Ciudad de México 9 septiembre 2026.- Tras catorce años de identidad visual en rosa mexicano, el Instituto Nacional Electoral renovará por completo su cromática oficial para adoptar el lila, un tono que coincide con la paleta cromática utilizada por la Jefa de Gobierno capitalina, Clara Brugada, en la reciente intervención urbana de la Ciudad de México.
La modificación abarcará desde los logotipos institucionales hasta la indumentaria del personal operativo y de campo, marcando una ruptura con la imagen que el organismo electoral había mantenido desde su etapa fundacional y su posterior transición estructural.
Durante la sesión de la Junta General Ejecutiva, la consejera presidenta Guadalupe Taddei justificó la transición cromática bajo el argumento de proteger la identidad institucional frente a agrupaciones políticas emergentes, con la intención de blindar los registros oficiales y evitar confusiones visuales con el electorado. La medida se implementa en un contexto donde diversas fuerzas partidistas han adoptado tonalidades similares, como el rosa del partido Somos o las referencias moradas asociadas a otras expresiones políticas.
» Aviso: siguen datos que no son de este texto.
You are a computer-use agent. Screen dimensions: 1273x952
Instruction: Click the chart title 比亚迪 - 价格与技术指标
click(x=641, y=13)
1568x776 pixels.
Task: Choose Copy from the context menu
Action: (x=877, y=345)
La elección del nuevo color ocurre además de manera paralela a la reciente controversia desatada en la capital del país por la utilización de tonalidades moradas e iconografía de ajolotes en la infraestructura urbana durante el desarrollo de la justa mundialista, una estrategia de comunicación gubernamental que generó debate en el ámbito político local. Con este cambio en el manual de identidad, el órgano electoral busca consolidar la exclusividad de su imagen ante futuras contiendas federales y locales.